◆ Required work
The material below holds pictures; leave them out, and copy exactly, and only, the lines from the one with "Where should I" through the last.

________________________

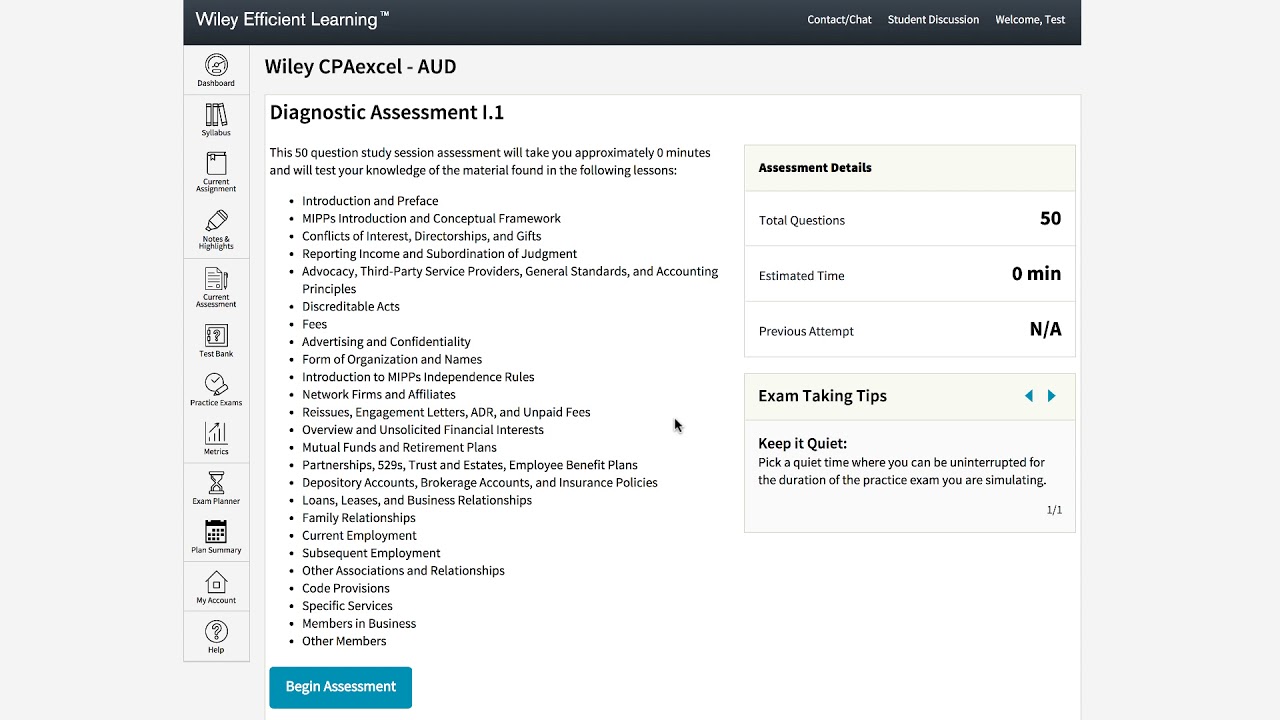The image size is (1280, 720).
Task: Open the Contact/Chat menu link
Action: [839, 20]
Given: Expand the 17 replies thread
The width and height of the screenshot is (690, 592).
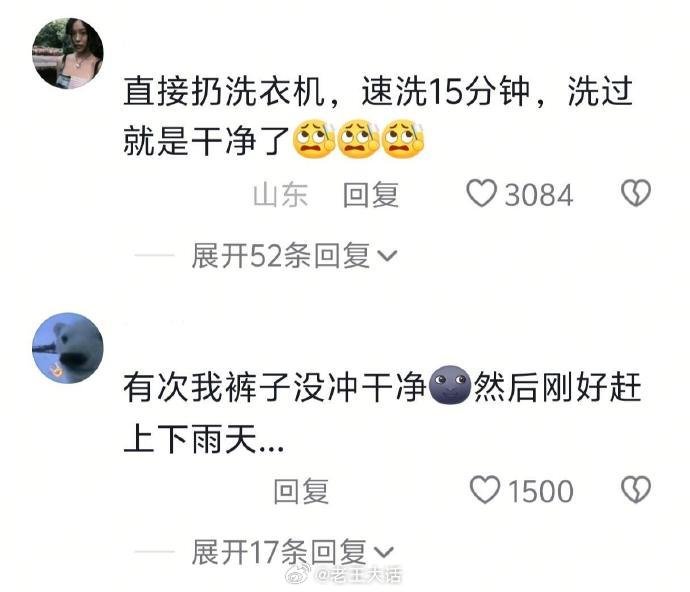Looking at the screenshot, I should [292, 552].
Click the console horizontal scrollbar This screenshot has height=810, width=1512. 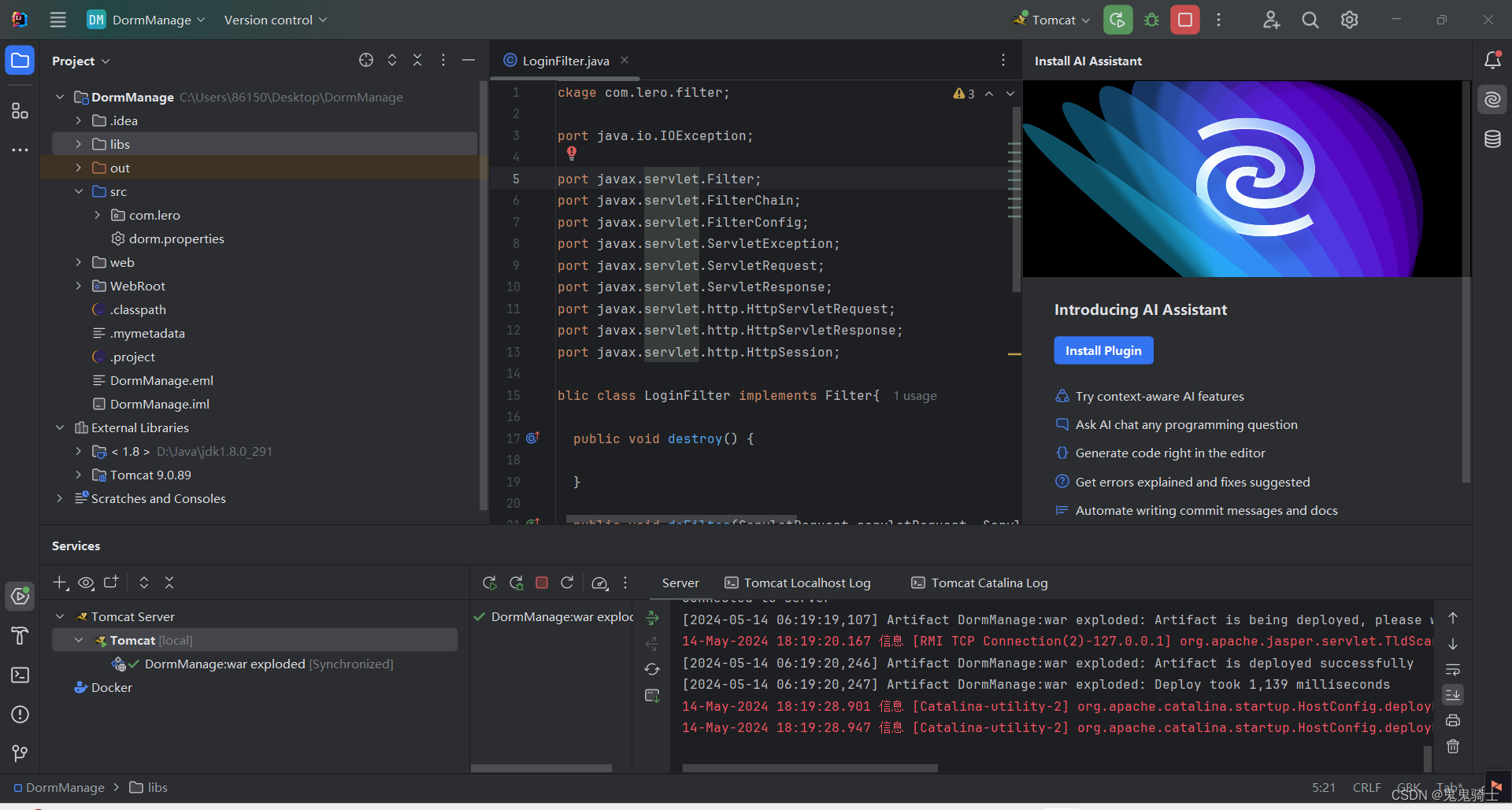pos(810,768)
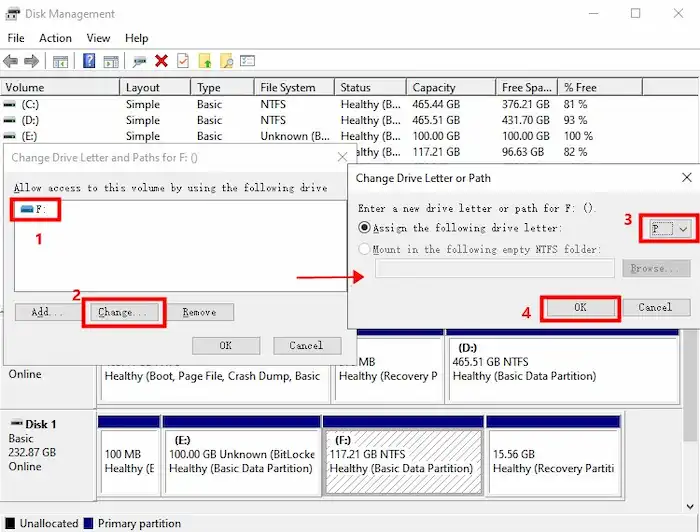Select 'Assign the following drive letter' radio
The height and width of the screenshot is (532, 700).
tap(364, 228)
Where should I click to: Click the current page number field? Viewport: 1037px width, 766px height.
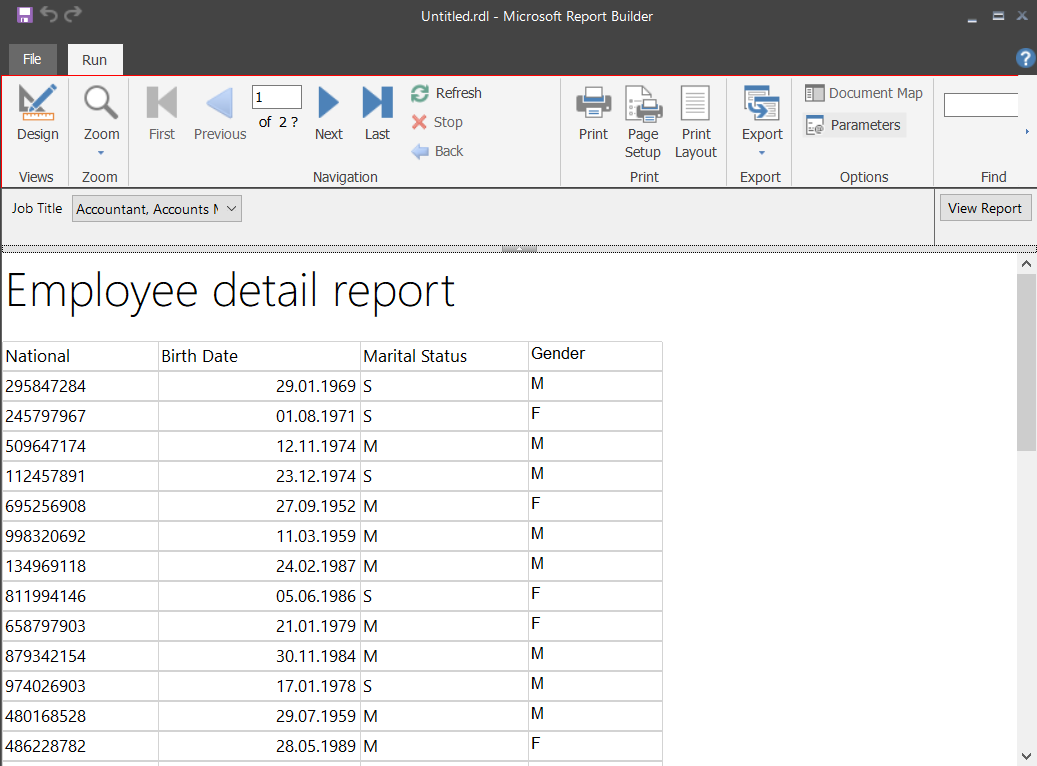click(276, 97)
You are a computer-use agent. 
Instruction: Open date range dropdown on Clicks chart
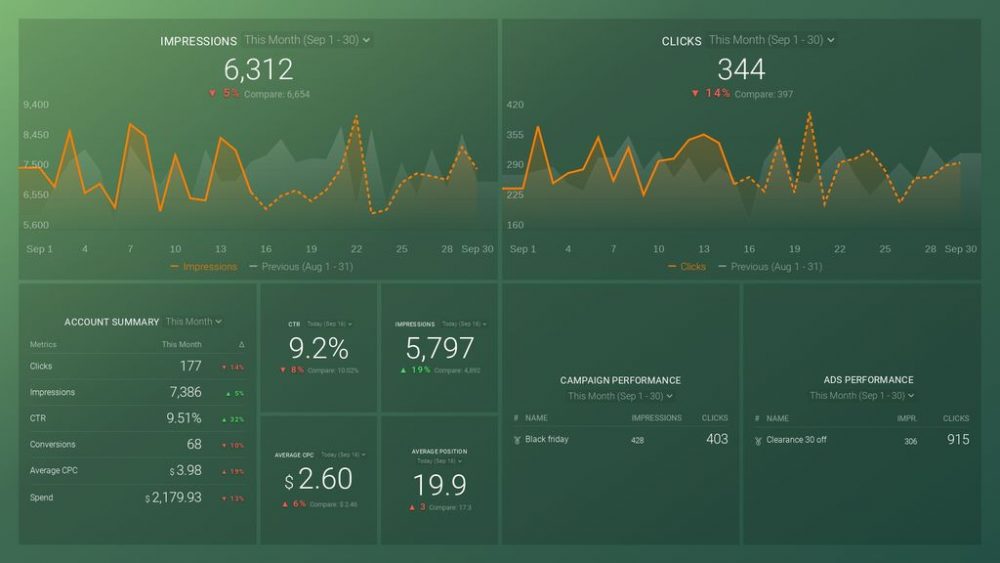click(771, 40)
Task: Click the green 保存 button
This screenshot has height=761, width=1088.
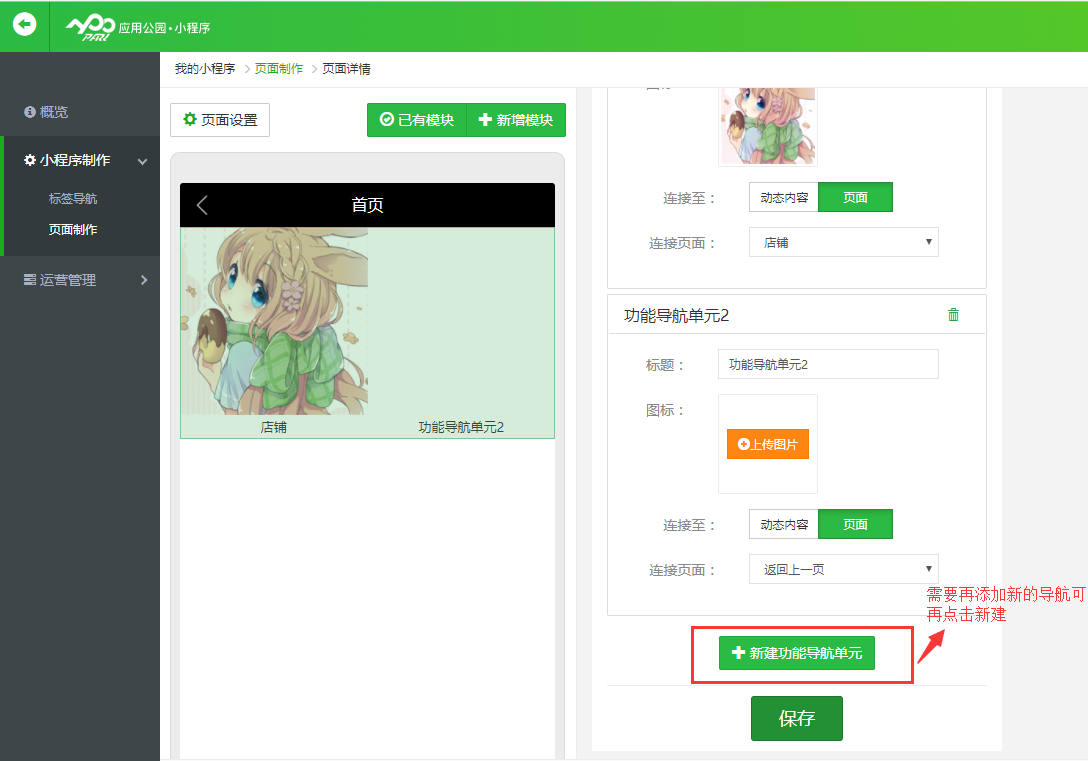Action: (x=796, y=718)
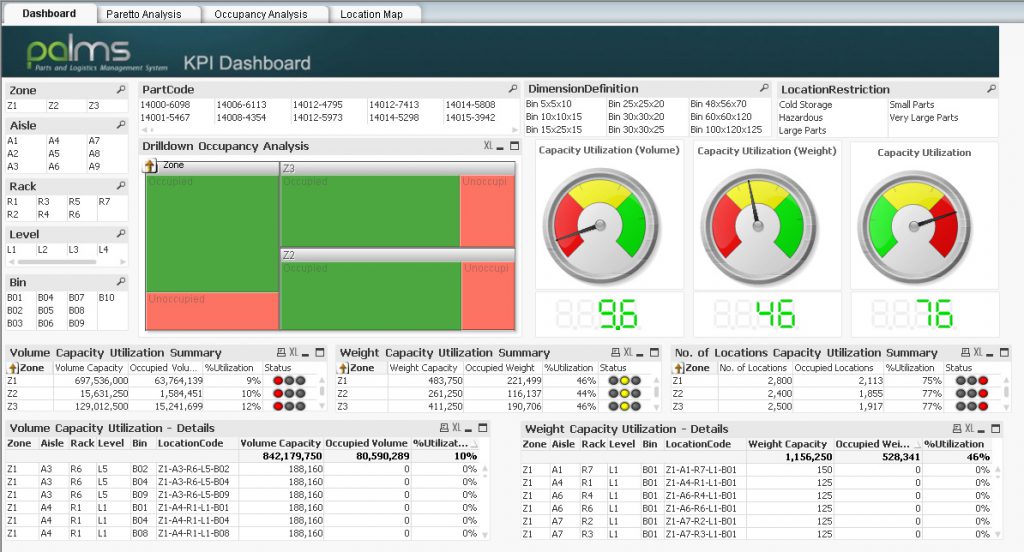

________________________

◆ Result of this task
Where should I click to: Click the current page number field? Viewport: 1037px width, 766px height.
click(276, 97)
You are a computer-use agent. 
Instruction: Open date range dropdown on Clicks chart
click(771, 40)
Task: Click the green 保存 button
This screenshot has height=761, width=1088.
Action: (x=796, y=718)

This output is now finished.